Science News reports on the discovery of charred dung in Syria that has rewritten history, pushing back the date of the oldest domesticated animals by 2,000 years:
“We know today that dung fuel is a valuable resource, but it hasn’t really been documented prior to the Neolithic,” says Alexia Smith, an archaeobotanist at the University of Connecticut in Storrs….
Smith and her colleagues reexamined 43 plant samples taken in the 1970s from a residential dwelling at Abu Hureyra, an archaeological site now lost under the Tabqa Dam reservoir. The samples date from roughly 13,300 to 7,800 years ago, spanning the transition from hunter-gatherer societies to farming and herding.
Throughout the samples, the researchers found varying amounts of spherulites, tiny crystals that form in the intestines of animals and are deposited in dung. There was a noticeable uptick between 12,800 and 12,300 years ago, when darkened spherulites also appeared in a fire pit — evidence they were heated to between 500⁰ and 700⁰ Celsius, and probably burned.

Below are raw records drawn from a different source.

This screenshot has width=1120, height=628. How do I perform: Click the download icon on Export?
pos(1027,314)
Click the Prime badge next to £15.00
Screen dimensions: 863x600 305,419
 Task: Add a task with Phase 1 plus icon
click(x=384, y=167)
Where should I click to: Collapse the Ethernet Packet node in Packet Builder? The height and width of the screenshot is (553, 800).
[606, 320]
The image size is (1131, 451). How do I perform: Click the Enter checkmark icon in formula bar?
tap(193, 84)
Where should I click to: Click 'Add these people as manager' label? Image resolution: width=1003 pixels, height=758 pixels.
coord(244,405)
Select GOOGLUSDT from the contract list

The team then cross-referenced these findings against previously published data from Abu Hureyra. It found that the dung burning coincided with a shift from circular to linear buildings, an indication of a more sedentary lifestyle, along with steadily rising numbers of wild sheep at the site and a decline in gazelle and other small game. Combined, the authors argue, these findings suggest humans may have started tending animals outside their homes and were burning the piles of dung at hand as a supplement to wood.